Novak is so good at 3s, He doesn't need to aim.


----------



## PFortyy (May 31, 2006)

just wait till som1 gets injured then novak will get time..


----------



## Hakeem (Aug 12, 2004)

Novak takes a **** 24 feet from the toilet.


----------



## CrackerJack (Jul 2, 2005)

Hakeem said:


> Novak takes a **** 24 feet from the toilet.


and flushes it perfectly


----------



## jdiggidy (Jun 21, 2003)

I think the whole point of this thread is to say the when we are ice cold shooting especially down the stretch we should bring the gunner in. I can't see Novak coming into the game and going 2 for 7. If anything, he comes in and goes 3 for 5 and forces the Spurs or whomever we are playing not to cheat on defense. He spreads the floor by consistently making shots.


----------



## jg (Jun 19, 2005)

Novak is $$$$$$$$$$$$$$$$$$$$


----------



## Yao Mania (Aug 4, 2003)

jdiggidy said:


> I think the whole point of this thread is to say the when we are ice cold shooting especially down the stretch we should bring the gunner in. I can't see Novak coming into the game and going 2 for 7. If anything, he comes in and goes 3 for 5 and forces the Spurs or whomever we are playing not to cheat on defense. He spreads the floor by consistently making shots.

> **Data shown**:
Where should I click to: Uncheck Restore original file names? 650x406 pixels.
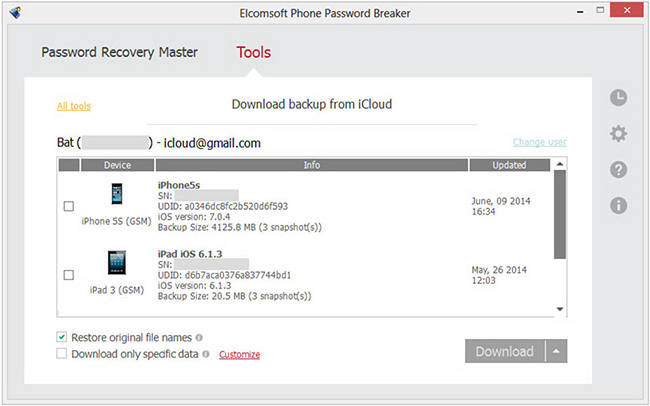(62, 337)
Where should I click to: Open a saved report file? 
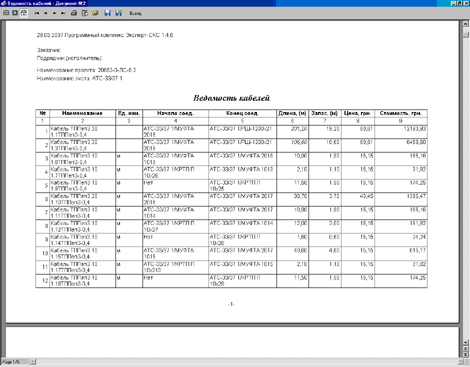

> **Aim 1**:
Answer from the forum thread about Novak:
(a) Which user says Novak will get playing time once someone gets injured?
(b) What shooting line does jdiggidy say he can't picture Novak putting up after coming into the game?
(c) Which team does jdiggidy name as an opponent that Novak would force not to cheat on defense?
> **Aim 2**: Write the next part of the forum thread about Novak, picking up right after its final line.
The data were taken from a different source than the forum thread about Novak.

> **Written reply 1**:
(a) PFortyy
(b) 2 for 7
(c) The Spurs

> **Written reply 2**:
No, the whole point of this thread is to make fun statements about Novak :biggrin:

If I had a dollar for every 3 point shot made by Steve Novak, I'd be a gazillionaire


----------



## PFortyy (May 31, 2006)

thats if he gets the oppitunity to shoot 3's


----------



## HayesFan (Feb 16, 2006)

Michael Jordan and Larry Bird have both said that they couldn't beat Novak in a 3 point shooting contest.


----------



## CrackerJack (Jul 2, 2005)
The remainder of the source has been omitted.